We had hoped to go on west the day we arrived, but the boat being late fixed that. I had tried for three weeks before we left Ireland to find out what would happen to my trunks and cases, especially them , when I docked, whether the railroad freight people would pick them up. I tried to find out what railroad we’d be traveling on when we got to New York. (My publisher, as it turned out, hired a travel agency to handle all this detail, and I was to be met by a man who would nurse us through customs, etc.) I called from Newfoundland, off Newfoundland, that is, to say we’d be late but didn’t manage to get a word in edgewise; the girl at the publisher’s kept saying DO NOT WORRY. NO MATTER WHAT TIME YOUR SHIP DOCKS, OUR MAN WILL BE THERE TO MEET YOU. Me: “About the freight…” DO NOT WORRY. THAT’S IN THE PACKAGE TOO. “About the train, our Pullman reservations…” DO NOT WORRY. Me: “Well, thank you.” THANK YOU ! WE ARE CANCELING OUR CABLE TO YOU SAYING DO NOT WORRY. “Yes. Well, thank you.” THANK YOU FOR CALLING.
As it turned out, I had to pay the Century Transportation Company for transporting my packing cases to, as it turned out, a trucking shipper; because of the airline strikes, there was trouble about the Pullman reservations, so that we were left with one unredeemable double bedroom ($25), my ship-to-shore call not having been conveyed to the travel agency; no allowance was made for “family plan” from Chicago to Minnesota ($25 loss); the [travel agency’s] man left early, after being absent for the first fifteen minutes after disembarkation (picture man and wife and five children standing under the letter P not worrying).

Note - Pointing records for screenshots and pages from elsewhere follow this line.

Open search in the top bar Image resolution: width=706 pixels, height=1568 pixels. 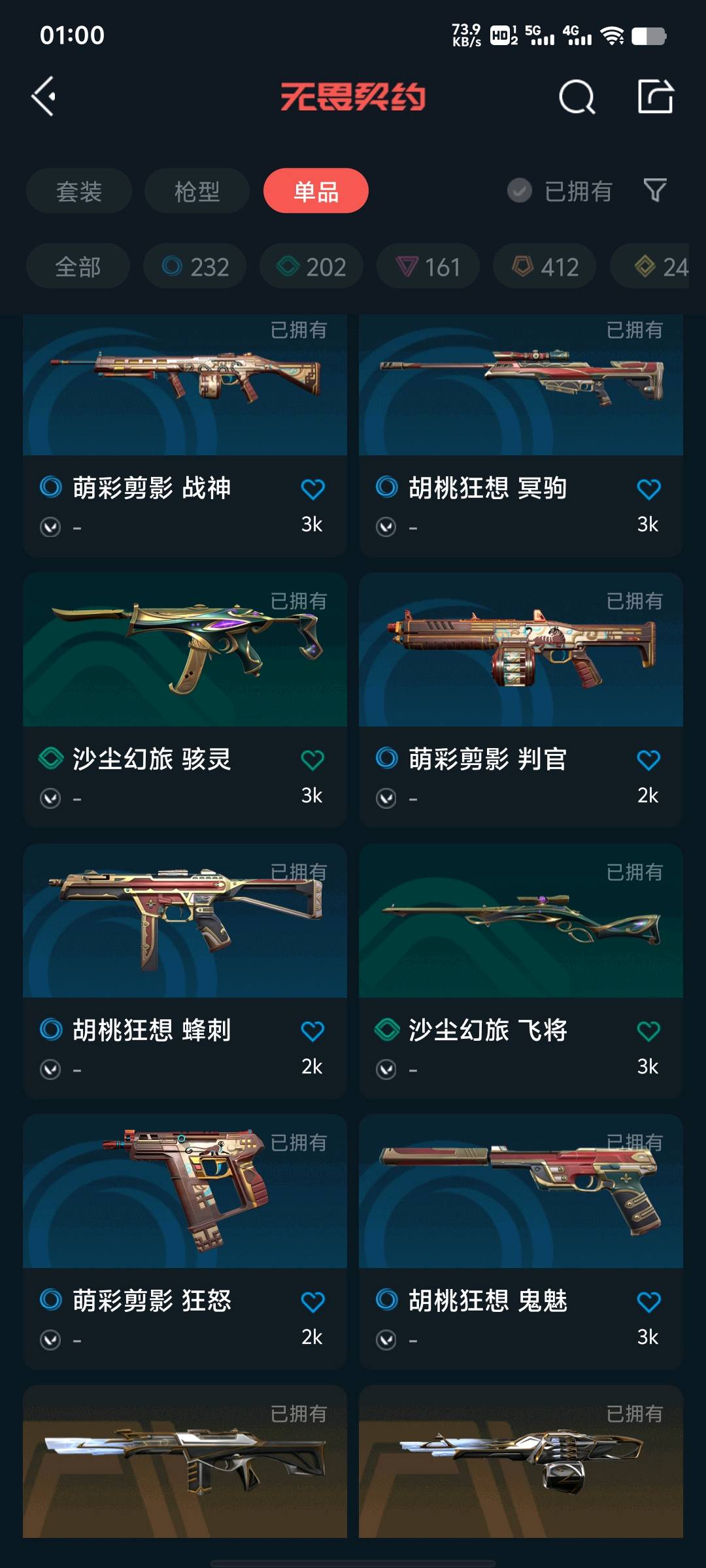[577, 97]
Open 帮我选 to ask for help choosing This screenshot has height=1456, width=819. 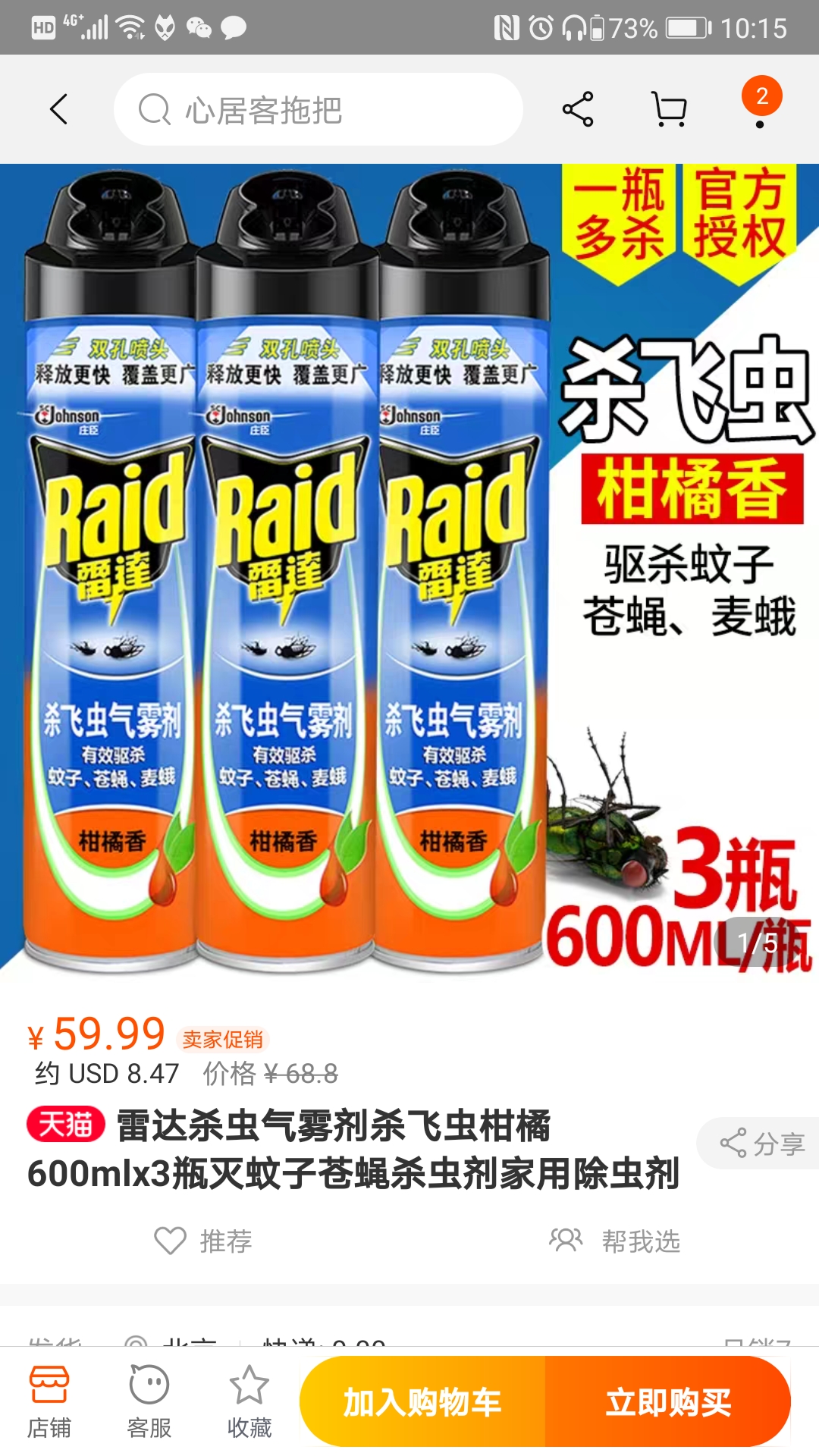616,1241
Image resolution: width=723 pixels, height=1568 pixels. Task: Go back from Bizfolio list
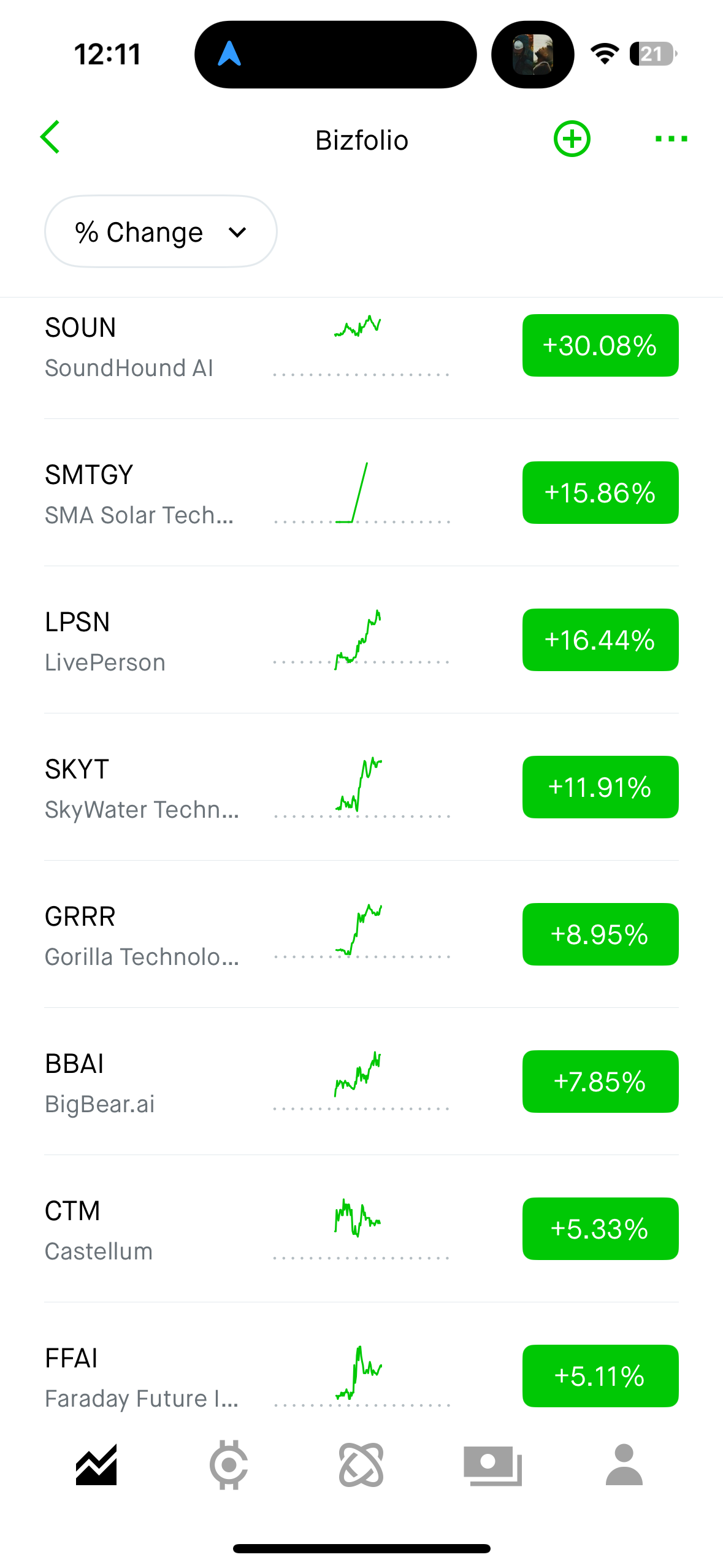pos(50,137)
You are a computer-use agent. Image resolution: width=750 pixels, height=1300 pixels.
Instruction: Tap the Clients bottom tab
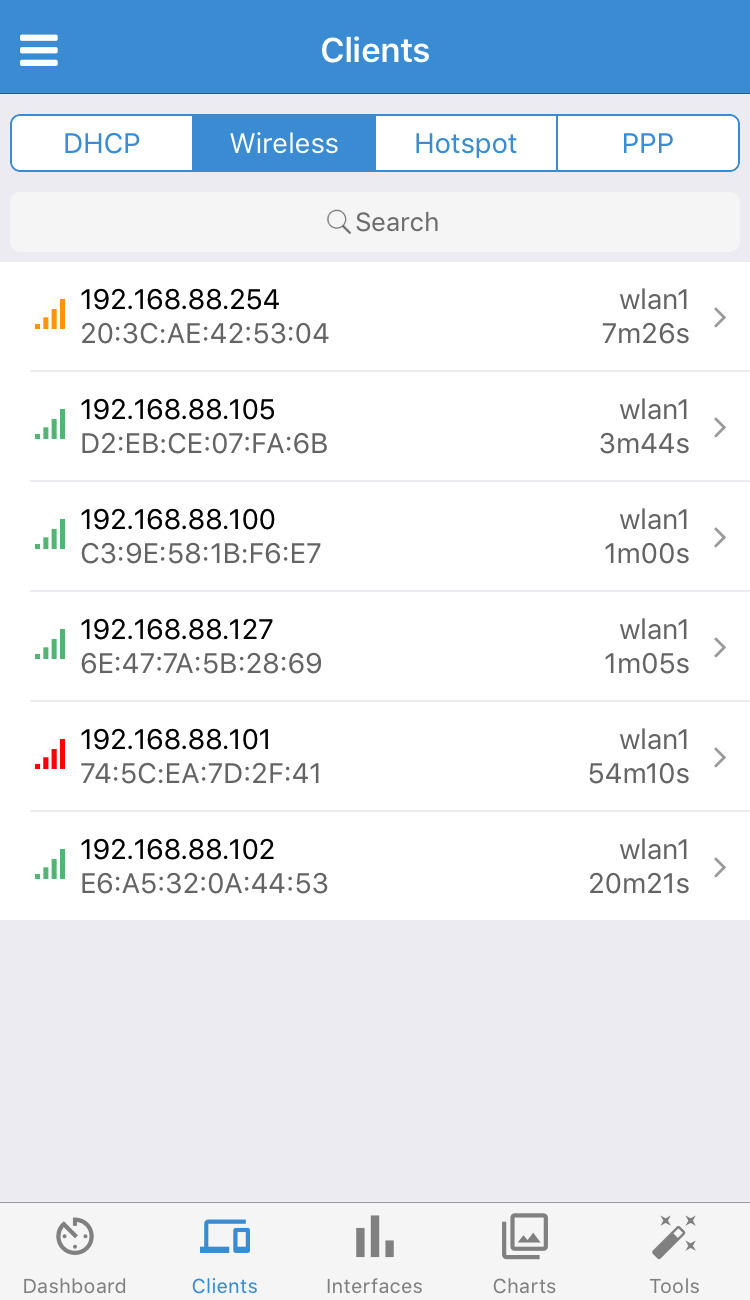[225, 1254]
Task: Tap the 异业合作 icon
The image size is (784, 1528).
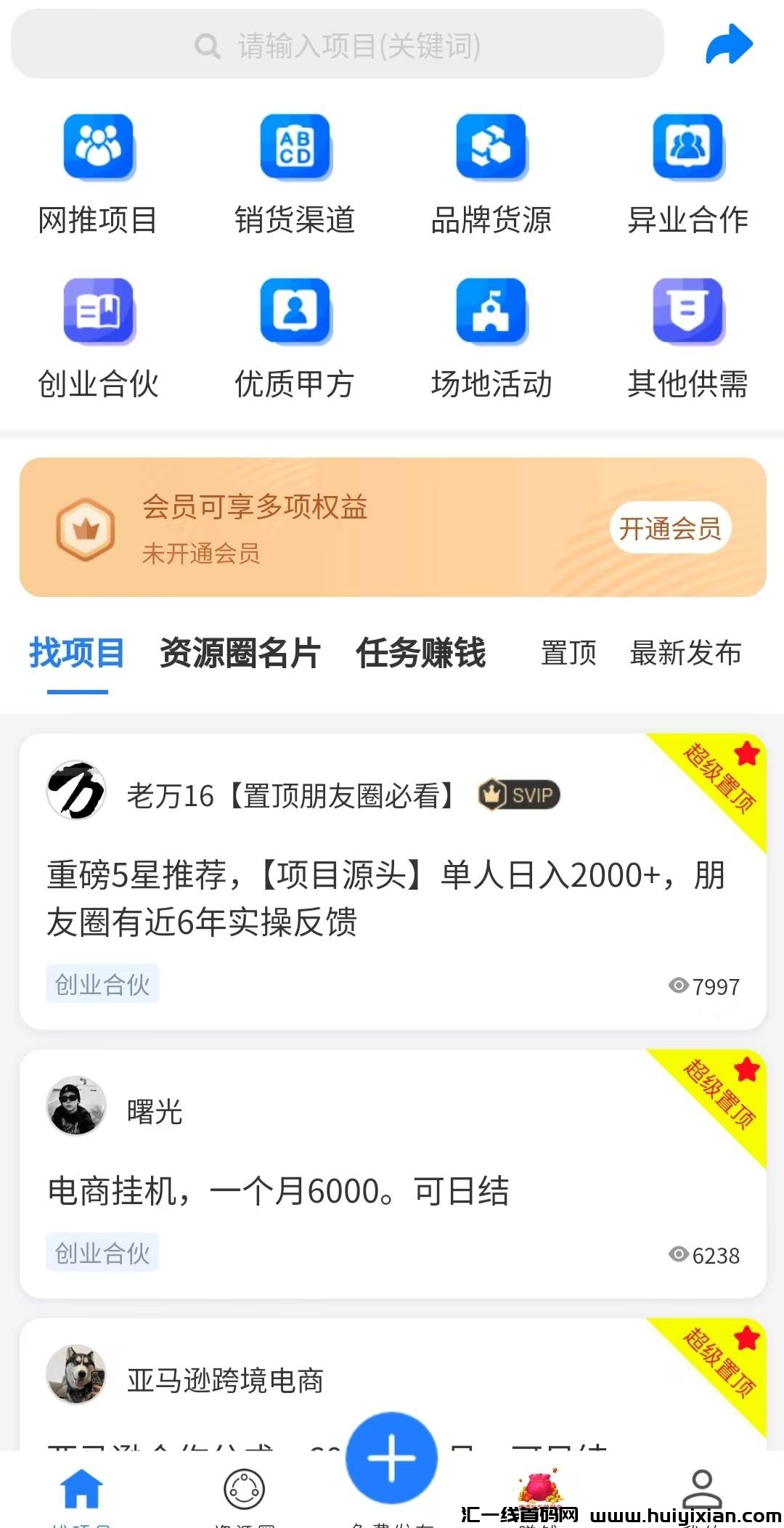Action: coord(687,147)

Betty and children got out of it, though with no night clothing, and three hours later I followed, having had the worst time of my life. The cooper who axed into the packing cases in which I had things like a Sheraton barometer, Waterford glass decanters, and satinwood cane chairs cut his finger and therefore had to be adequately compensated for his injury: my heart broke to see how he nailed up the cases again (for which I had had stencils made which said FRAGILE and an arrow pointing up), but I was able to have them strapped with steel bands by paying the Mafia. I got a very good deal from Al of Century Transportation Company, who thought I ought to “take care” of Joe, who was writing up the tickets for the packing cases; Joe later thought I ought to take care of Al, who had given me a very good deal; and so on; and on.
I managed to borrow forty dollars the next day from a friend in New York, and so we left in a blaze of prosperity for Chicago. The train was an hour and a half late, and our plans went awry again. But we did get to St Paul ultimately, and then here by car. The barometer is on the wall in this knotty-pine basement room, and an 18th-century print also, both fruits of my attendance at auctions in Dublin, and the trunks, which went as baggage, finally arrived, after a week of not worrying about them. (I relaxed Sunday afternoon in N.Y. and forgot to redeem them at Penn Station and arrange that they be sent on as baggage, relaxed with Betty and my friend and his wife over some of our duty-free Irish whiskey, that is.)